August 14th, 2011
Econintersect: Donald Johnson, a former managing director of the NASDAQ Stock Market, was sentenced to 42 months in federal prison Friday (Aug. 17). Johnson had pleaded guilty in May of numerous counts of insider trading. He used his influential position to gain inside information about several companies in advance of public announcements and traded on that knowledge. He attempted to hide his trading activity by conducting the transactions in an account in his wife’s name. In violation of security law and NASDAQ rules, Johnson did not disclose the existence of the account.

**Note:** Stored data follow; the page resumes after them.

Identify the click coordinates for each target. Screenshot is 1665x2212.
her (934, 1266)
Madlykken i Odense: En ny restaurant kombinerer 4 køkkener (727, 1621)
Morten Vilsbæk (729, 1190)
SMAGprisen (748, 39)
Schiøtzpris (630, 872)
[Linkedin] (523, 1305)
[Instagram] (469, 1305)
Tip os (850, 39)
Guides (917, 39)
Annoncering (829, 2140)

Follow up:
Follow up:From Securities Technology Monitor:
According to court documents, Johnson monitored the stock of companies traded on Nasdaq and offered Nasdaq-listed companies information and analyses concerning trading in their own stock.
According to the Justice Department, those companies routinely entrusted Johnson with material, non-public information about their company, including advance notice of announcements concerning earnings, regulatory approvals and personnel changes.
Johnson admitted that he repeatedly used this information to purchase or sell short stock in various Nasdaq-listed companies shortly before the information was made public. He would then generate substantial gains by reversing those positions soon after the announcement.
The companies involved were Pharmaceutical Product Development Inc.; United Therapeutics Corporation; Digene Corporation; Central Garden and Pet Co.; Idexx Laboratories Inc.; and Energy Conversion Devices, Inc. Johnson was ordered to forfeit $755,066 of gains in addition to serving the jail time.